The man scratched his chin.

“Don’t know nothin’ about a Victorian. Half the houses in these parts are shacks, and the other half are these new ranch doo-hickies popping up every which way.”

The bartender walked back toward them, cleaning a glass.

“Sounds like the old Kaiser place. But I ain’t ever heard it went up for sale.”

“The Kaiser place?” Jesse asked.

“Oh, yeah,” the man beside him crooned before downing his glass. “Hit me with another, Punchie.”

The bartender set the glass down and grabbed a bottle of scotch.

“Punchie?” Jesse asked.

“It’s not what you think,” the bartender told him dryly. “I played Punch in Punch and Judy a thousand years ago in the school play, and the nickname stuck like a fat woman’s girdle.”

“It fits in more ways than one,” Bart murmured from the side of his mouth, winking at Jesse.

“Do people live in the Kaiser place?” Jesse asked.

“Nah,” Punchie shook his head. “Not for twenty years, probably.”

“The ma took off, and the son skedaddled not long after,” Bart announced. “Boy, was she a tart, that Kaiser woman. Had quite a following in these parts, and from what I heard, not all those men were just admirers.”

Punchie rolled his eyes.

“Bart, you think half the women in this town are floozies.”

“I’d lean toward sixty percent,” Bart corrected, leaning forward and giving Punchie a jeering smile.

This last drink had broken down the man’s inhibitions. One more and he’d be singing like a rooster at dawn.

“I didn’t know the Kaiser family,” Punchie told Jesse. “Her boy went to some fancy private school. The mother was a socialite, but she sure didn’t socialize with the townsfolk. I heard she threw big parties and people came from Chicago, New York.” He shrugged. “But those are rumors.”

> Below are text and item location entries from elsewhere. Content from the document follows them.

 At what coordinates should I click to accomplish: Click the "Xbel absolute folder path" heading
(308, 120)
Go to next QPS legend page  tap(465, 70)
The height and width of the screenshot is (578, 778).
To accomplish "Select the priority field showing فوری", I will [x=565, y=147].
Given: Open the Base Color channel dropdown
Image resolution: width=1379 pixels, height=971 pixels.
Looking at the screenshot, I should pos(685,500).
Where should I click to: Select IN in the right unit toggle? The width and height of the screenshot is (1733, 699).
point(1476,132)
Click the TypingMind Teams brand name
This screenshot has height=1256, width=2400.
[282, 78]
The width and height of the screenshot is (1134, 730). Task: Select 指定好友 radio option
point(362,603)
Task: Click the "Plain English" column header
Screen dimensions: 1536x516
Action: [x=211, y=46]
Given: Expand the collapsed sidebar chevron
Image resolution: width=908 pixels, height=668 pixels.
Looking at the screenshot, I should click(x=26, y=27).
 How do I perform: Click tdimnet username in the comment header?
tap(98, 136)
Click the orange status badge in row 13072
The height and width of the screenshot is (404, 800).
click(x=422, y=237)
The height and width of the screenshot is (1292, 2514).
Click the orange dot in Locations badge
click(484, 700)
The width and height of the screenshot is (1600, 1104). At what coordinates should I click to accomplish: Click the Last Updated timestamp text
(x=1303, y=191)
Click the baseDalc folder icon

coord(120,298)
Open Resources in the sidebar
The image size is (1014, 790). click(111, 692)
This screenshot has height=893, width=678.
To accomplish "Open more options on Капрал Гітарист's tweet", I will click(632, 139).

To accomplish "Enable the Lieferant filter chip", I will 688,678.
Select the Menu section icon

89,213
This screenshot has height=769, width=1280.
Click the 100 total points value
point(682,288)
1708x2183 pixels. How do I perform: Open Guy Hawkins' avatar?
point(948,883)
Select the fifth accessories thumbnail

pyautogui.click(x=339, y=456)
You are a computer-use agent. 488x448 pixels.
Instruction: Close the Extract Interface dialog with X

“Rumors, my ass,” Bart jeered. “Lawrence Rector was my best friend for forty years, and Adele Kaiser invited him to every one of those parties. He barely had a pot to piss in, but he was real smooth-like.” Bart offered Jesse another exaggerated wink. “Looked like Clark Gable, too. The women got wet if he smiled at ‘em. I can tell you, she did more than throw him a few bucks here and there. She bedded him whenever she didn’t have a big fish on the line.”

“She wasn’t married?” Jesse asked, imagining the wedding picture of the pretty dark-haired woman.

“Her husband hung himself in the cellar,” Punchie said, shaking his head. “A terrible thing for the son, I’m sure.”